The Doors of Perception/Heaven and Hell
by Aldous Huxley
I had of course heard of Huxley’s book long ago, though only vaguely. I knew nothing of what it was actually about. Which is why I was surprised to find that, above all else, it was a book of art criticism. Although there’s much in these essays about the psychedelic experience, the book’s most interesting insofar as it considers how this and other ways of seeing apply to the history of art.
To call Huxley’s writing ‘lucid’ is an ironic understatement. There’s a clarity of approach here which belies these essays’ status as underground, or at least counterculture, landmarks. Instead, there’s a sense of these writings as being in the tradition of the essayist as critic, the man of letters as scholar. They read like measured, thoughtful considerations of unusual experiences.

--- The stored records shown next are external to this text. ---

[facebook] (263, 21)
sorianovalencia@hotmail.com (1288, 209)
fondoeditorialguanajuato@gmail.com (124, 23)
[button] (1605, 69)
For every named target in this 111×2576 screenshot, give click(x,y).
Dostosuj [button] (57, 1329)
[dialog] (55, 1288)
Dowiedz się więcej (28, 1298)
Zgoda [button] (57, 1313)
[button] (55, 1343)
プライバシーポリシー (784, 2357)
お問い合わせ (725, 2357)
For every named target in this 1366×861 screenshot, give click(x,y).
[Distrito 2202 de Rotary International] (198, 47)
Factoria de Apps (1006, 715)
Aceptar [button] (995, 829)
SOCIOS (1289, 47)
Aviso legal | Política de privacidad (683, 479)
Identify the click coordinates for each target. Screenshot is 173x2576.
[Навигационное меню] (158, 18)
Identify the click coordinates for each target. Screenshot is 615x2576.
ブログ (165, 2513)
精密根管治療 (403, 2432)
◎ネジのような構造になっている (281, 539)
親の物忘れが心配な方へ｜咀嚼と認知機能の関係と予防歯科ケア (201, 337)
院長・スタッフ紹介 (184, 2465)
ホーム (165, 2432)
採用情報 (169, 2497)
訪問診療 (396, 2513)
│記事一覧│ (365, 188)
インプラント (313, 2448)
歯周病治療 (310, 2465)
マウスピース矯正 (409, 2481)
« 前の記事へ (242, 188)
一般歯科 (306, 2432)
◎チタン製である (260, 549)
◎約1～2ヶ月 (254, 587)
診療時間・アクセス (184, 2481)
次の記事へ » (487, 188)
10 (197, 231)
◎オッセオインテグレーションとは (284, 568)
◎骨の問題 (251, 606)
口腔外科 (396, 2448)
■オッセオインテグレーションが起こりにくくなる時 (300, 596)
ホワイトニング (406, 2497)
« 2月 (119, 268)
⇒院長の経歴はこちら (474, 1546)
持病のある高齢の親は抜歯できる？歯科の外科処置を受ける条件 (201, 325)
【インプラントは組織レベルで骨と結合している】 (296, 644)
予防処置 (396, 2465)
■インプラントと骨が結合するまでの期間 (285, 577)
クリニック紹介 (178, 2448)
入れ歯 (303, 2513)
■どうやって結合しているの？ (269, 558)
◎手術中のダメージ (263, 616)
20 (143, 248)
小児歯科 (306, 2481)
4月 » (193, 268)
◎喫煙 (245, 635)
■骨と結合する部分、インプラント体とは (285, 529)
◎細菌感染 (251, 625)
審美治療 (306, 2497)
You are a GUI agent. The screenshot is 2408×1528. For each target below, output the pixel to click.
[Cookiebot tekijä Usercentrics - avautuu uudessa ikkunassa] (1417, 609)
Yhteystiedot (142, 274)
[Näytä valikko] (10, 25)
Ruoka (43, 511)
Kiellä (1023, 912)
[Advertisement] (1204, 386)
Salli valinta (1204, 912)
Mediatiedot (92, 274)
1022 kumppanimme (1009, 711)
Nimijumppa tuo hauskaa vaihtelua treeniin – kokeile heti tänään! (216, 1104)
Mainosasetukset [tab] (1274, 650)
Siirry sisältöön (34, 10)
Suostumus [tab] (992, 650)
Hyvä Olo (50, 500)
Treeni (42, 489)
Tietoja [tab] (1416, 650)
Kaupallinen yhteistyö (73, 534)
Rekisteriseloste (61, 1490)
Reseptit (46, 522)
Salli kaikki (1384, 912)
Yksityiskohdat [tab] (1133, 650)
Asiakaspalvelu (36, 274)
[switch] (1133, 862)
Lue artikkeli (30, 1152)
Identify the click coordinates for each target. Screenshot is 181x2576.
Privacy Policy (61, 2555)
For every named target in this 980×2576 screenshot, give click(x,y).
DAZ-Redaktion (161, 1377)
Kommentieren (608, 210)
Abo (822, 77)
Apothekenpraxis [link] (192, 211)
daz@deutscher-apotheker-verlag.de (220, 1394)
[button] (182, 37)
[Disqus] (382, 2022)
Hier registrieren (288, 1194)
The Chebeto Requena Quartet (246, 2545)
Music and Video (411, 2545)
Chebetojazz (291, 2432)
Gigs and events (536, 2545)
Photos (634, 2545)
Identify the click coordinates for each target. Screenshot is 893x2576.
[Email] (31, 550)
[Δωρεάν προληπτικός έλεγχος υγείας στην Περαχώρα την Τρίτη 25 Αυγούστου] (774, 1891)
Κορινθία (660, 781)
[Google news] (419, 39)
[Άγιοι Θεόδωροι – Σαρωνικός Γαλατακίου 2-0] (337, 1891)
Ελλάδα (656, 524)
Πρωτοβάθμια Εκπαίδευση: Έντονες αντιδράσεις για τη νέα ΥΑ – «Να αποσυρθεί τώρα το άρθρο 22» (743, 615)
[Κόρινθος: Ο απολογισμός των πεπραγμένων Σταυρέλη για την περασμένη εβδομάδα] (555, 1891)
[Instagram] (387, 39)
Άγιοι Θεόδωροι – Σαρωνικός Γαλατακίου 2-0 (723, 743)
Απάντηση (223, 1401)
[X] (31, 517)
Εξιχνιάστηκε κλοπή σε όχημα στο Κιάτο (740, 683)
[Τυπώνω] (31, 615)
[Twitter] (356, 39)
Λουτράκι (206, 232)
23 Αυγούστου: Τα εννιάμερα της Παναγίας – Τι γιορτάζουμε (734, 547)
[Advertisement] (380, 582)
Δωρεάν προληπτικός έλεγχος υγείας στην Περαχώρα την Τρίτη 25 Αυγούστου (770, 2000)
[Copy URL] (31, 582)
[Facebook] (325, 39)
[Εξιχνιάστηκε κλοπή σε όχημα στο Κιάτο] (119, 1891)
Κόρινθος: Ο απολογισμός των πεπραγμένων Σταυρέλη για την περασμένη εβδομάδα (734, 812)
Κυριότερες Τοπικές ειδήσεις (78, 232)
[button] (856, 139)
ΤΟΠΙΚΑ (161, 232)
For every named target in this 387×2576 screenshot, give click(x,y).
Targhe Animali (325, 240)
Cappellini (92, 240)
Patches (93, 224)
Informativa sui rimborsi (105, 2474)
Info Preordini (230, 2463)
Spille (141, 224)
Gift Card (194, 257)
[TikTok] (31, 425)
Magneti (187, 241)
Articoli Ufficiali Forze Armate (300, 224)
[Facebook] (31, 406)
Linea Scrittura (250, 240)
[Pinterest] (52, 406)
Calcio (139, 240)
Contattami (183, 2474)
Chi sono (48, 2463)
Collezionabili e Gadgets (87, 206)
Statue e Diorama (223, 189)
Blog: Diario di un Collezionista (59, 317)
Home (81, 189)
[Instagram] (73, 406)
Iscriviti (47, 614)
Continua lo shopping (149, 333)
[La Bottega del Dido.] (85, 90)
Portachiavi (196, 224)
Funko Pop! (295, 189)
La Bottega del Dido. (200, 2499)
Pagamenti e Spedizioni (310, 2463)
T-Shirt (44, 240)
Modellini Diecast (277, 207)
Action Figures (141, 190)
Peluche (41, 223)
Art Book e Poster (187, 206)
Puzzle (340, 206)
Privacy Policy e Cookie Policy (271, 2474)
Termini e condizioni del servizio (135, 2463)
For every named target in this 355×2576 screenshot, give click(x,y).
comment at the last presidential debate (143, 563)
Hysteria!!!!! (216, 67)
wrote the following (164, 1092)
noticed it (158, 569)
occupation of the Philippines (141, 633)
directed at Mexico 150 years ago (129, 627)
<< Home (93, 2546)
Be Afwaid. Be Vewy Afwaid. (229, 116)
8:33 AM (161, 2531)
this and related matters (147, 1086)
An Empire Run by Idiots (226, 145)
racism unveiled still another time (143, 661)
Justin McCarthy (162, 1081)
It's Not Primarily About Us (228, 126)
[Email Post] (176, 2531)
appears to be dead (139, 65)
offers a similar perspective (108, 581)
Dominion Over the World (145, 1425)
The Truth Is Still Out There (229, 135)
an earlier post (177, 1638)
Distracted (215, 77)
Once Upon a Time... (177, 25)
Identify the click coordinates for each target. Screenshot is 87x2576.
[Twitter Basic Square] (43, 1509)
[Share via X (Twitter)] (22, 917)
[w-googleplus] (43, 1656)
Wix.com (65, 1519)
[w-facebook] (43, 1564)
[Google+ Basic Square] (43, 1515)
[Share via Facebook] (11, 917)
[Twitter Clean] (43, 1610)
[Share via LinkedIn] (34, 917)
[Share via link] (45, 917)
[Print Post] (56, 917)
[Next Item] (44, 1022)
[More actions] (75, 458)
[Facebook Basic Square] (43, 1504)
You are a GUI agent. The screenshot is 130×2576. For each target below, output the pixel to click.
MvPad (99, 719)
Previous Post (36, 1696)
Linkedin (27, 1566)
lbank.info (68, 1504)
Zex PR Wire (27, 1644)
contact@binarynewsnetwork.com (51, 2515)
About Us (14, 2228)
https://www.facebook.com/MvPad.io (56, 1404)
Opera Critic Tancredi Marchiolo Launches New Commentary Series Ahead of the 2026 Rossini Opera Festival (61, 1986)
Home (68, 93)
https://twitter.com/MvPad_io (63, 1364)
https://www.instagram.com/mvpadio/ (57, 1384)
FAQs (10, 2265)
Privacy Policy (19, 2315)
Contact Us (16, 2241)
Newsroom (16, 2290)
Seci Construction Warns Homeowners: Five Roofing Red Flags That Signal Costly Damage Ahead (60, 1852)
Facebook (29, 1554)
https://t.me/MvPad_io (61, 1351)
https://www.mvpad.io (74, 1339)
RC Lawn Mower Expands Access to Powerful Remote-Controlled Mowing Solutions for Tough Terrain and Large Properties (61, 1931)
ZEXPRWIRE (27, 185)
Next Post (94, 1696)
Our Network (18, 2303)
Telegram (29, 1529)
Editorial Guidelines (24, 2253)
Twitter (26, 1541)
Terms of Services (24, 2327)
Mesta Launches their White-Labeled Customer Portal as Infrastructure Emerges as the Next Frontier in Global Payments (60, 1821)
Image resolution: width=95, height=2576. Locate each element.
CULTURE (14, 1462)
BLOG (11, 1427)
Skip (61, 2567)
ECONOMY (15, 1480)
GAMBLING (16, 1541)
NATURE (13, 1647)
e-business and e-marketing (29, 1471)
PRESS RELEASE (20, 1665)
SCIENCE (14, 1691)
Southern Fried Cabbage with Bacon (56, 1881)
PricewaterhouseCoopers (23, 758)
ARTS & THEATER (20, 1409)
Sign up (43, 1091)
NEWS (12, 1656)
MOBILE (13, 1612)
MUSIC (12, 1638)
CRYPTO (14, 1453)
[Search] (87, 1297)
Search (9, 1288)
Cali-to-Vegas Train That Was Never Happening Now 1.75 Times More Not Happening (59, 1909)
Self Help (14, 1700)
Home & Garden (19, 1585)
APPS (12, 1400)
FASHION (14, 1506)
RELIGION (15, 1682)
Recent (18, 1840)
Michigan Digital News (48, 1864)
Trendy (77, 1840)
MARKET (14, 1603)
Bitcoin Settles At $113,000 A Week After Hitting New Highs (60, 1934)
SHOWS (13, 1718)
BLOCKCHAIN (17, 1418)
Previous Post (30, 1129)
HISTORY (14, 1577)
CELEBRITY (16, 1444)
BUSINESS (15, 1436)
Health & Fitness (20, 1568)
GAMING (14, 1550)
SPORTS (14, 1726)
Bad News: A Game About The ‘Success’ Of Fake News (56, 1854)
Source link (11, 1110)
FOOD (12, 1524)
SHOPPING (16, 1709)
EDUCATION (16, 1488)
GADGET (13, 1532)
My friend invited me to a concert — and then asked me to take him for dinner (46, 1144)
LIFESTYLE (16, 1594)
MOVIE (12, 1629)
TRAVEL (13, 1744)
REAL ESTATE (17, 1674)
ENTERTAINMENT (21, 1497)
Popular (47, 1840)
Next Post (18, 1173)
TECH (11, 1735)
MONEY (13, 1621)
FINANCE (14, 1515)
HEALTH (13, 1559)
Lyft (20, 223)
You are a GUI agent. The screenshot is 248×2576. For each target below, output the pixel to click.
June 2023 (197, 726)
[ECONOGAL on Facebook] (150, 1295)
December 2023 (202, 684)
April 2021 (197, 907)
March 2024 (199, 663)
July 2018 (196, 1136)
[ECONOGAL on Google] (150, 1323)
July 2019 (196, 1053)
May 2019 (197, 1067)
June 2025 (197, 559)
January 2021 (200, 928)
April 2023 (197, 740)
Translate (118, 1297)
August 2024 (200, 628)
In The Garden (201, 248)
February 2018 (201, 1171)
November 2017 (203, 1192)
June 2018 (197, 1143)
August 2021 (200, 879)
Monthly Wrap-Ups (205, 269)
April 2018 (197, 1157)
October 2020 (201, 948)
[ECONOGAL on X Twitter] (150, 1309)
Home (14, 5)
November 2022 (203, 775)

I’ve never taken psychedelic drugs, but the experiences Huxley describes in terms of the nature of vision and art are familiar, are things I can grasp. It’s a mistake, then, to imagine that these essays are solely of relevance to those interested in drugs. They’re about the attempt to capture a transcendent experience. Time having passed, one can now be sceptical about the nature of transcendence involved in the drug experience — surely such a mass enlightenment would have had more of an effect on the world by this time — but the way that Huxley approaches what was for him a new technology hinting at new realms of vision is intriguing.